Extract from The Guardian
Katharine Murphy Political editor
Thursday 20 July 2017 17.13 AEST Last modified on Thursday 20 July 2017 19.44 AEST
Malcolm Turnbull says it is better the market decides whether or not to build a new coal-fired power station in Australia rather than delivering that outcome through government intervention.
The prime minister was asked at an economic forum in Melbourne on Thursday whether the government would intervene to see new coal plants constructed, or whether it would leave that decision to the market.
Nationals, including the deputy prime minister, Barnaby Joyce, favour the construction of new coal-fired power, or the retrofitting of existing coal assets to extend their operating life, and have tied the future of coal to the resolution of a new national energy policy following the Finkel review.
The Minerals Council of Australia is also campaigning behind the scenes in Canberra to ensure “clean” coal is in the mix as the government responds to the Finkel review.
Turnbull was asked about the merits of government intervention on coal-fired power, and he told the forum: “Clearly it’s always better if the market delivers all of these solutions.”

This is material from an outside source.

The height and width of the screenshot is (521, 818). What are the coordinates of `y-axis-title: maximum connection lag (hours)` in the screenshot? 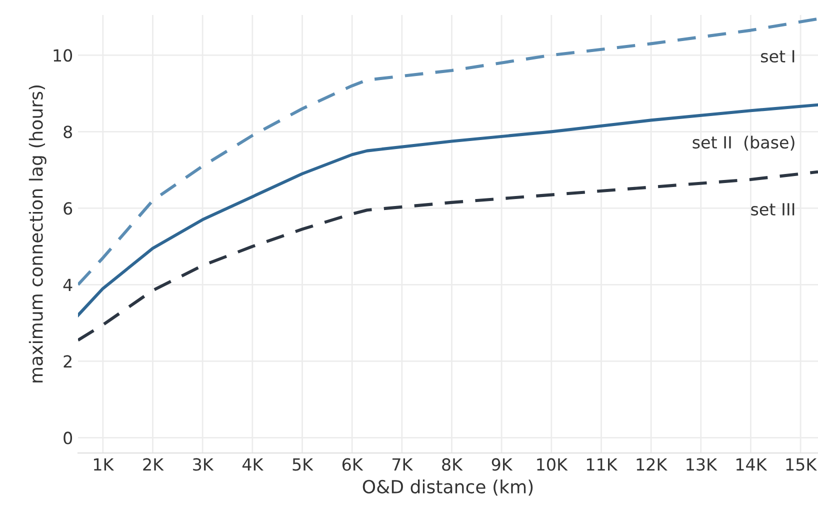 It's located at (37, 234).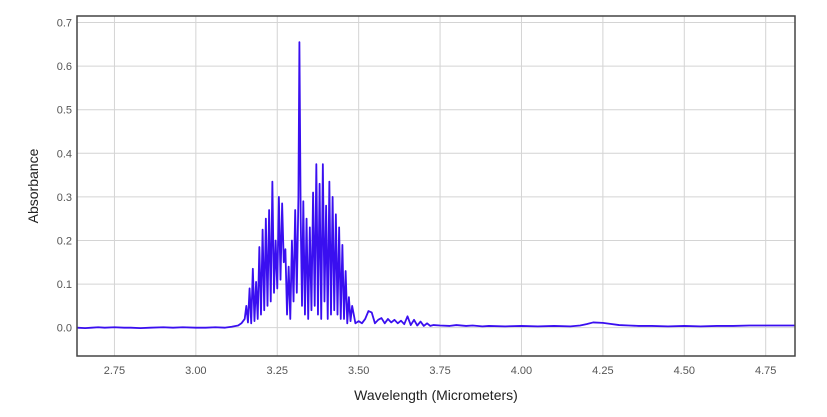 This screenshot has height=417, width=827. What do you see at coordinates (114, 371) in the screenshot?
I see `x-tick-label: 2.75` at bounding box center [114, 371].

The prime minister said as ageing coal-fired power plants exited the system, the government had to take steps to ensure there was sufficient baseload power in the grid, and the technology to deliver that outcome “should be judged on its merits”.
“There is an important role for government in energy policy, obviously, but the goal should always be for investment decisions to be made by the market, by participants in the market, on economic grounds,” the prime minister said.

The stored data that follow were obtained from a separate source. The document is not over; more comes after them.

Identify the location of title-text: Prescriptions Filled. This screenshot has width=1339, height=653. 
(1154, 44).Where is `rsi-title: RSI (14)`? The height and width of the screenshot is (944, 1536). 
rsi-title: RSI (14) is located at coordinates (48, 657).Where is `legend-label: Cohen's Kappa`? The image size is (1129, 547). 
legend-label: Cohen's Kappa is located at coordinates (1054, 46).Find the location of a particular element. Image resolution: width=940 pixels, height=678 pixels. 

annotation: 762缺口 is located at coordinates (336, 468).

He said there were opportunities for various technologies to be supported, either through the Northern Australia Infrastructure Facility, or through the Clean Energy Finance Corporation “but the aim has got to be I think, always, that you get the best outcome for consumers – and markets deliver that”.

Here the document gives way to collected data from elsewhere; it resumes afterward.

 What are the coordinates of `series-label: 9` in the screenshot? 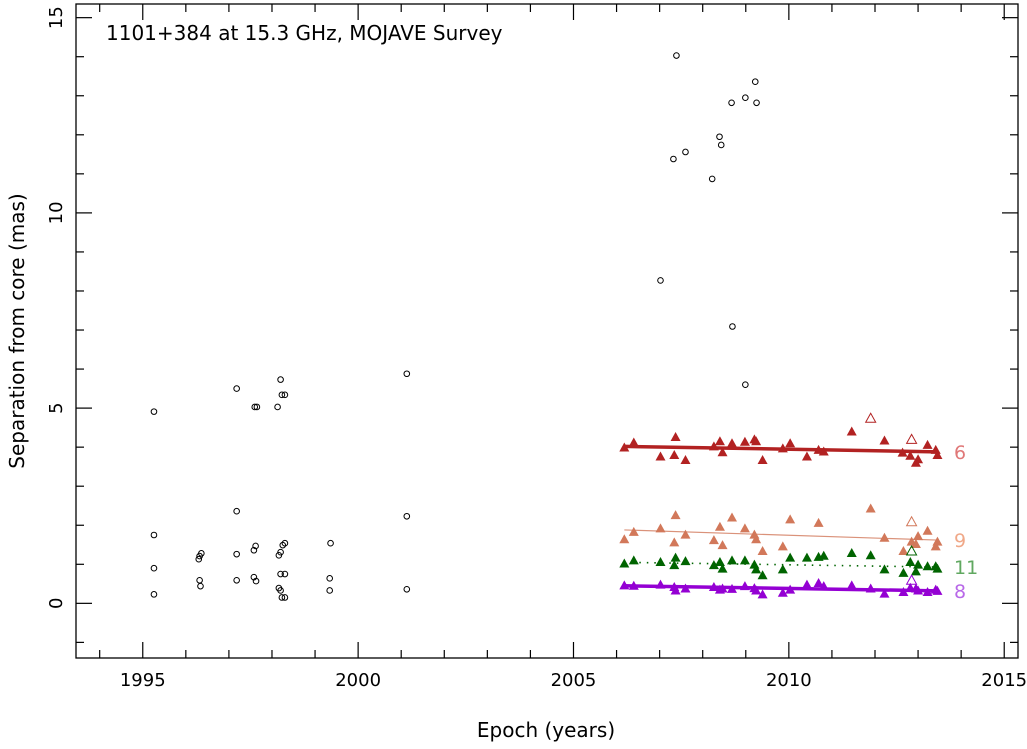 It's located at (960, 541).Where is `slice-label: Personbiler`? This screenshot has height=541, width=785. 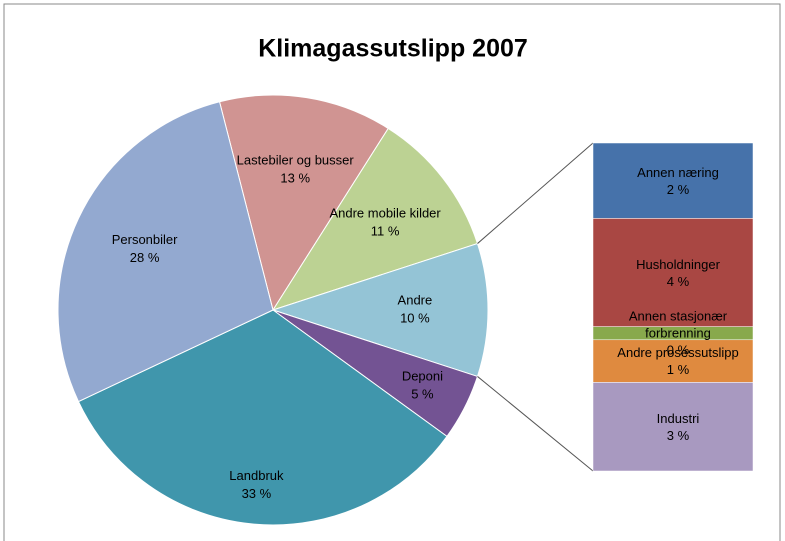
slice-label: Personbiler is located at coordinates (145, 240).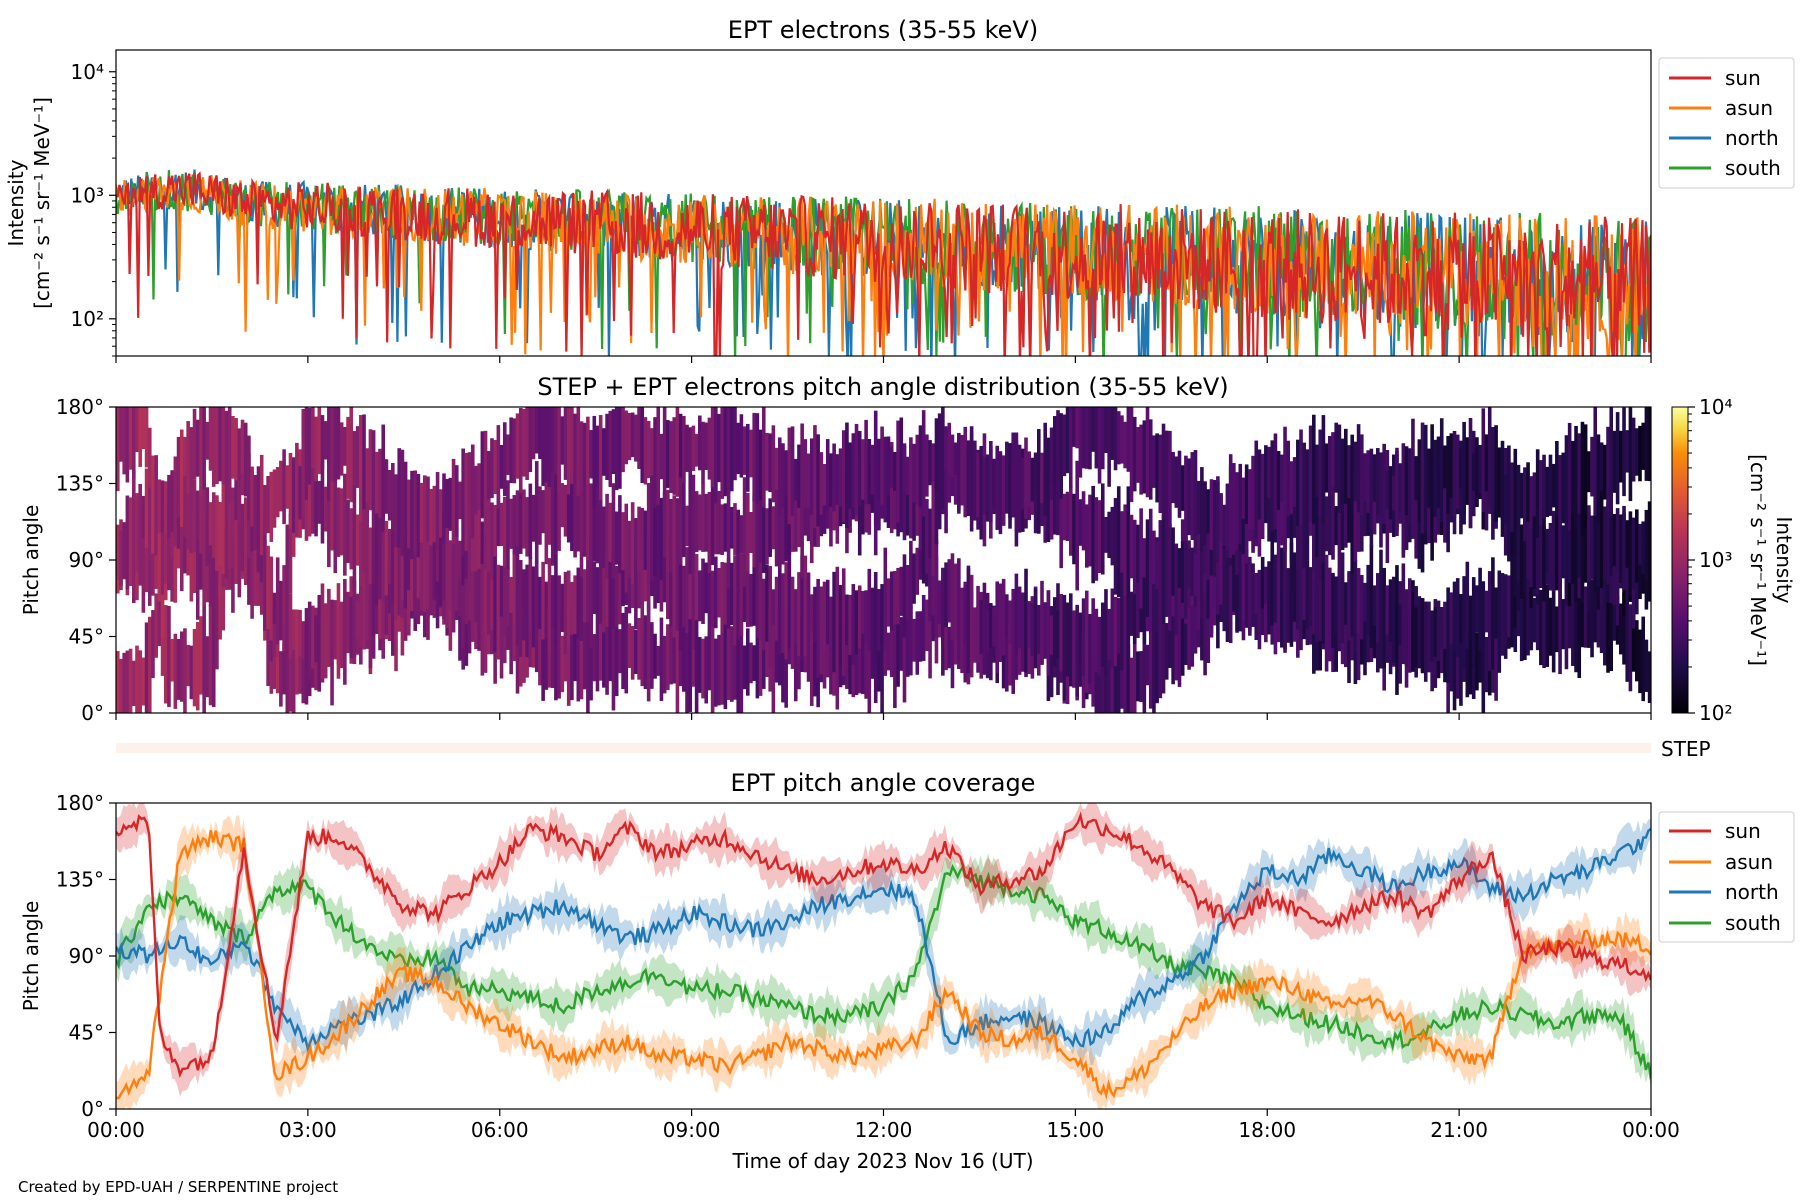 This screenshot has height=1200, width=1800. Describe the element at coordinates (1716, 560) in the screenshot. I see `colorbar-tick-label: 10³` at that location.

Turnbull said the government had been forced in recent times to make heavy-handed interventions in the energy market, such as imposing export controls on gas – an intervention which gave him “no joy at all”.
“But the alternative is having a gas shortage on the east coast that would put tens of thousands of people out of work,” he said.
The prime minister’s disposition in favour of a market solution echoes similar comments in recent weeks from the Liberal frontbencher Craig Laundy, who said the government was not interested in building new assets, and the energy minister Josh Frydenberg, who has signalled the government will support coal-fired power if the market supports it.
The prime minister was asked on Thursday whether he favoured the central recommendation of the Finkel review – a new clean energy target – and he didn’t provide a definitive answer. He said the government had asked for more analysis on the policy.
In an interview with Guardian Australia last week, Joyce said he was prepared to argue that the Nationals should support the clean energy target if the Liberals agreed to set a threshold allowing high-efficiency coal in the mix.
Some Liberals are still opposed to the clean energy target – and the internal dissent has delayed a resolution of the issue.
Given the delay in Canberra, the Labor states have taken a preliminary step towards going it alone on a clean energy target that would apply after the current renewable energy target ends in 2020.